The hot and humid conditions of Lucknow have been so brutal on the players that it has prompted organisers to delay the start of the matches by two hours in order to ease the physical strain on the players. The rubbers will begin at 2pm and 1pm on Saturday and Sunday respectively, hoping to play into the evening, even under the floodlights if needed, as temperatures settle.
While hot home conditions have always played into the hands of India in past Davis Cup ties, perhaps going back decades, with most of the present-day players training and competing abroad, it is likely to be just as taxing on them, a fact the opposition are well aware of.
On the sidelines of the draw ceremony held at the chief minister’s residence here, Morocco’s non-playing captain Mehdi Tahiri was unwilling to use the sweltering heat as an excuse, especially after being in India for a nearly 10-day-long period to acclimatise to the conditions. This, despite the injury-induced absence of their No. 1 ranked singles player, Elliot Benchetrit, who will only play the doubles on Sunday.
“It will be difficult because of the humid conditions. But we came here two weeks ago. We should be fine. Rankings-wise, India is better. They have a very good doubles team but most of the players train outside the country and the humidity will be a factor for them too. We will use our chances to make it interesting,” he said.
Both of India’s top players have been playing abroad as recently as a few days ago. Rohan Bopanna, playing his last Davis Cup tie after representing India across 20 years in the team competition, played the US Open men’s doubles final last Friday, while their top-ranked singles player, Sumit Nagal, was playing the final of the Tulln Challenger on Sunday.
Short bursts, breaks
If their hitting sessions on Friday were anything to go by, the Indian contingent looked cognisant of the conditions. Training took place in shorter bursts, breaks were more frequent, and the ability to deal with exhaustion seemed to be on everybody’s minds. The players have been under a hydration and recovery program under the watchful eyes of the physios, according to coach Zeeshan Ali. If the weather continues to be scorching, hydration and nutrition, as well as conservation of energy, might be key in outlasting their opponents.

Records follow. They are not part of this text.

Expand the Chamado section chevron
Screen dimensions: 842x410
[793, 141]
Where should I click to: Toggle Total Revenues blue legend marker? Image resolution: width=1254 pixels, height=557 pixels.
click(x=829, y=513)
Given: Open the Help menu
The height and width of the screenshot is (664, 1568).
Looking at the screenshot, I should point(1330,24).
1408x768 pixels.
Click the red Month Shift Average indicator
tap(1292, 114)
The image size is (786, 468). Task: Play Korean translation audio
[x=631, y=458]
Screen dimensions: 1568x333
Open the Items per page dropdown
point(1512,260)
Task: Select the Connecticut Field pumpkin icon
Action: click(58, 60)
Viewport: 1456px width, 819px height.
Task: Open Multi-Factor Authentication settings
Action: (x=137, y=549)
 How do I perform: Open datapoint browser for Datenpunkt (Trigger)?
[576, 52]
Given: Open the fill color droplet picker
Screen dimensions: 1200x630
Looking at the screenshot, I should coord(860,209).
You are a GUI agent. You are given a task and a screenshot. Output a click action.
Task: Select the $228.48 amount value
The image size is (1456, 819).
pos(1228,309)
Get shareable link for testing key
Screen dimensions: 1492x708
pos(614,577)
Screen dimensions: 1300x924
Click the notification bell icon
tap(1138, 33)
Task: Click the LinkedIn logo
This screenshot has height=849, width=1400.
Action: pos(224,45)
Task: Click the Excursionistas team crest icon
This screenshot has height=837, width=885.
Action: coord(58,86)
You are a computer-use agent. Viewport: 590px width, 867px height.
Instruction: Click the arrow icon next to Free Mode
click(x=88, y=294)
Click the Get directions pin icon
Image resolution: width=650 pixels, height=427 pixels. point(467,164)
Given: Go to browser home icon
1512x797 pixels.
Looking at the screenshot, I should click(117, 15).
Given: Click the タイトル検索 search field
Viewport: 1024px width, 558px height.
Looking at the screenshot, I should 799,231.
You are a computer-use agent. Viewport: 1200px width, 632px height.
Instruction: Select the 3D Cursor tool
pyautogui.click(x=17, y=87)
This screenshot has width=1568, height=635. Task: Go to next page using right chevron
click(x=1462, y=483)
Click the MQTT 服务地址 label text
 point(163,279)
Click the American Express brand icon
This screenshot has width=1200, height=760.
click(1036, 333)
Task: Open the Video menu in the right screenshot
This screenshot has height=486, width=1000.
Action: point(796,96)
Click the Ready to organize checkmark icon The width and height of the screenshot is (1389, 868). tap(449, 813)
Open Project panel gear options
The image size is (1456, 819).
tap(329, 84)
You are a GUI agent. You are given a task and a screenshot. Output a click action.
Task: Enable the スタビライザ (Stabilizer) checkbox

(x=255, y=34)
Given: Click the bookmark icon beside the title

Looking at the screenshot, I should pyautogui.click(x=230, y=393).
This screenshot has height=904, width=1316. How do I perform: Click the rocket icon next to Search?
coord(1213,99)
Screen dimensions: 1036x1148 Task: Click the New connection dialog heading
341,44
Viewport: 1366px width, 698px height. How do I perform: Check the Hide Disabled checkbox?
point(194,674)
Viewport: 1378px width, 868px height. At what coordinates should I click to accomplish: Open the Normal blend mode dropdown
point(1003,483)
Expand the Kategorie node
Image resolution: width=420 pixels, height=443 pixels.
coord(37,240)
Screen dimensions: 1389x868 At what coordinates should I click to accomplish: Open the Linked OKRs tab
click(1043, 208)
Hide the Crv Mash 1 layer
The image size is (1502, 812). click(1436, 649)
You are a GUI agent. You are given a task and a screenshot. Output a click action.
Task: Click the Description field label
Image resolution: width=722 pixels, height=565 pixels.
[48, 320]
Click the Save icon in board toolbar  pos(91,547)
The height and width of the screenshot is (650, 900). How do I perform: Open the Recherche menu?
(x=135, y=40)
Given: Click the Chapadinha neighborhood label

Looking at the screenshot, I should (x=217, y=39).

“Today was not as much of a problem but yesterday (Thursday) it was brutal,” Bopanna told the media. “I can’t remember a single Davis Cup tie, even five-set matches in places like Chennai, struggling so much with the heat and sweating this much that I am constantly grabbing a towel or changing my shirt.”
Keeping the heat in mind to formulate strategy may also be tricky, given the unpredictability of the weather. The past few days have seen intermittent periods of rain, which could delay matches, but also in its aftermath, increase humidity. “Every single day we have been here the weather has been different, so we will wait and see for tomorrow before making any strategies,” coach Ali said.
“I think in conditions like these, it’s more of a mental challenge than a physical one,” Nagal said. “You need to be able to push yourself to be at your best even when it’s exhausting.”
Even if the temperatures negate some of the home advantages, this a tie India enter as overwhelming favourites, with a home crowd behind them and vastly higher-ranked players. Having already been relegated to the World Group 2, India could do with a statement win if they aspire to at least get back to Group 1, the second tier of the team competition. Perhaps more importantly, it would save them from having to answer for another disappointing defeat.
On Saturday, Sasikumar Mukund will open the tie with a singles rubber against 20-year-old World No. 557 Yassine Dlimi, before Nagal takes on Adam Moundir, a player he is ranked 355 places higher than in the world rankings.